BOARD CERTIFIED BUSINESS LITIGATION                  BOARD CERTIFIED CIVIL TRIAL
--FLORIDA BAR                                        -- TEXAS BD. OF LEGAL SPEC.


June 15, 2000


CRYO-CELL International, Inc.
3165 McMullen Booth Road
Building #5
Clearwater, FL 33761

RE:      CRYO-CELL International, Inc.; proposed registration statement for
         Coleman Sudol agreement

         At your request, I have reviewed the proposed form of "Registration
Statement which CRYO-CELL International, Inc. (the "Corporation") intends to
file with the Securities and Exchange Commission, Form S-8 (the "Registration
Statement"), in connection with the registration under the Securities Act of
1933, as amended, of 20,000 shares of the Corporation's Common Stock (the
"Stock") in relation to the Retainer Agreement (the "Agreement") between the
Corporation and Coleman, Sudol, LLP (the "Attorneys").

         In rendering the following opinion, I have examined and relied only
upon the documents, certificates of officers and directors of, and
correspondence from the Corporation as are specifically described below. In my
examination, I have assumed the genuineness of all signatures, the authenticity,
accuracy and completeness of the documents, whether originals, copies, or
telecopies, submitted to me, and assumed that the copies and telecopies sent me
conform to their original counterparts. Moreover, I have assumed that the
Agreement has been or will be properly executed by the Corporation and the
Attorneys. My examination was limited to the provisions in the following
documents, and no others:

         1.       Certificate of Incorporation of CRYO-CELL International, Inc.

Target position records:
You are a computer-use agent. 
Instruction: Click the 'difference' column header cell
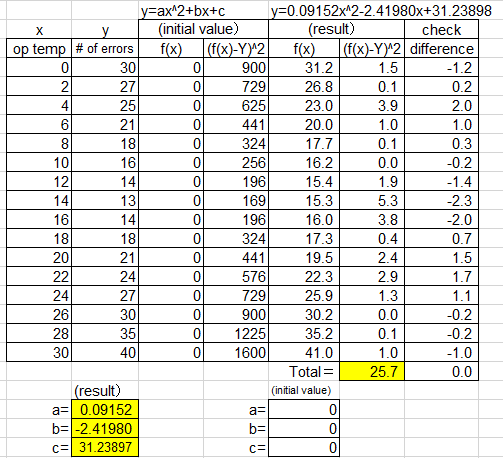click(x=442, y=49)
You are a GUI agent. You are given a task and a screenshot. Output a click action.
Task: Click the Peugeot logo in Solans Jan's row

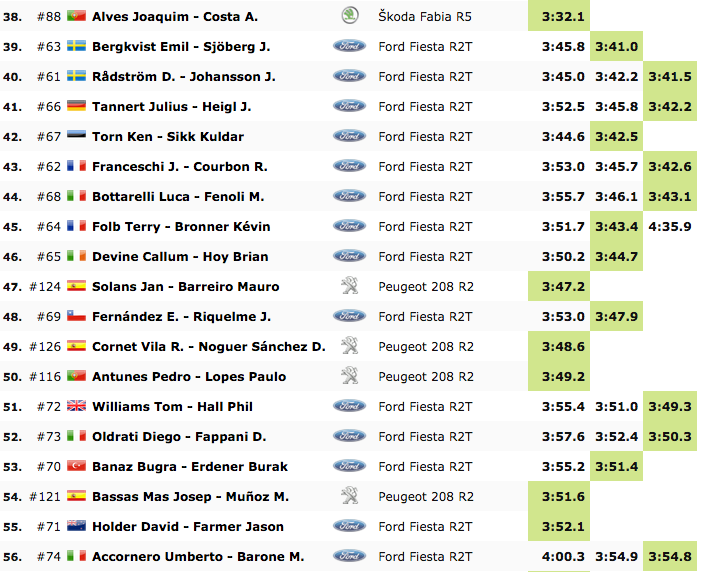tap(350, 286)
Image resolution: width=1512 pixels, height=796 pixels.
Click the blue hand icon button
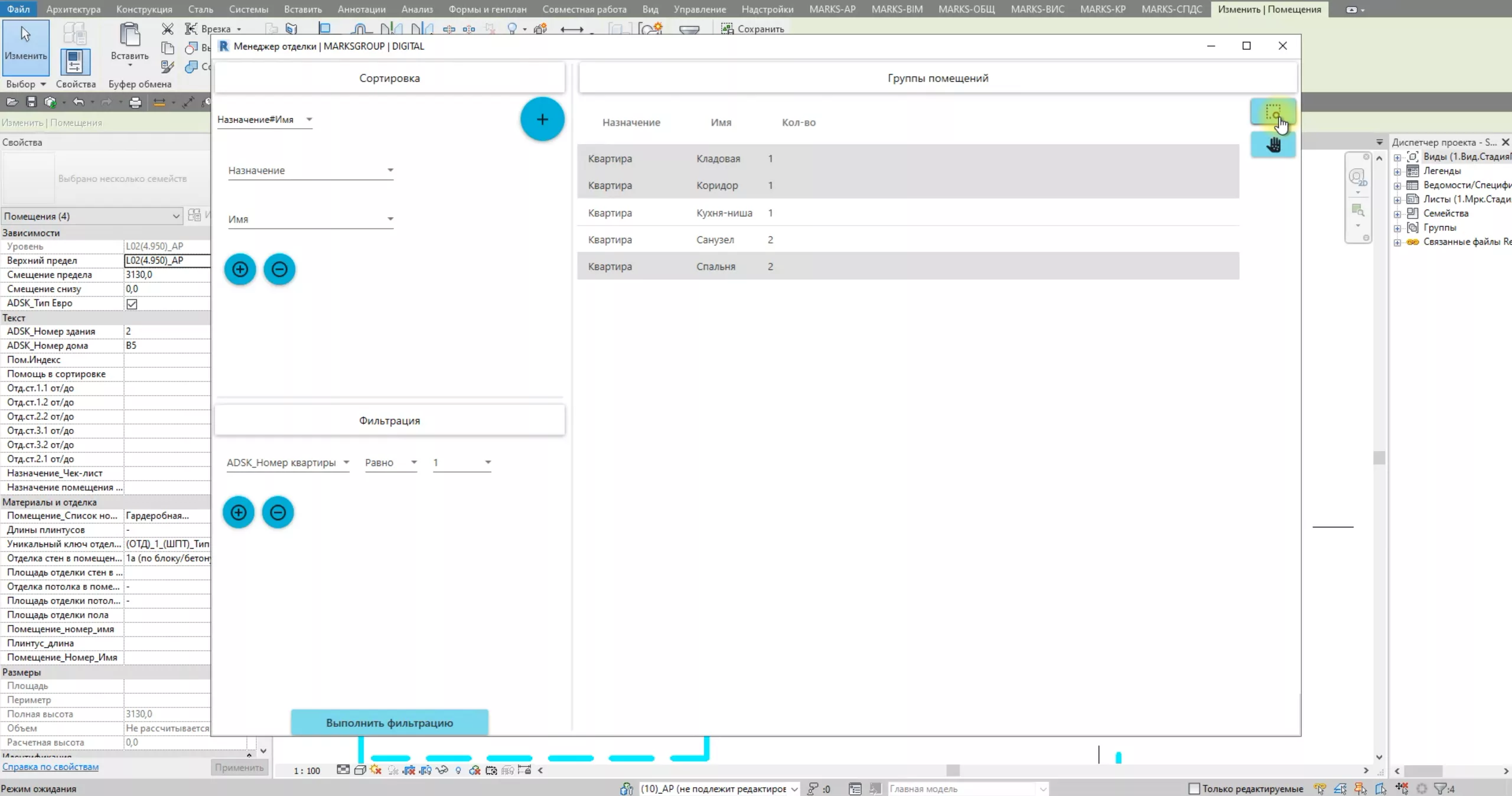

TASKS TO PERFORM ::
**1)** According to the opinion letter, how many shares of the Corporation's common stock are being registered?
**2)** List every defined term that the opinion letter introduces in parentheses and quotation marks.

OUTPUTS FOR THE TASKS ::
**1)** 20,000 shares

**2)** Corporation, Registration Statement, Stock, Agreement, Attorneys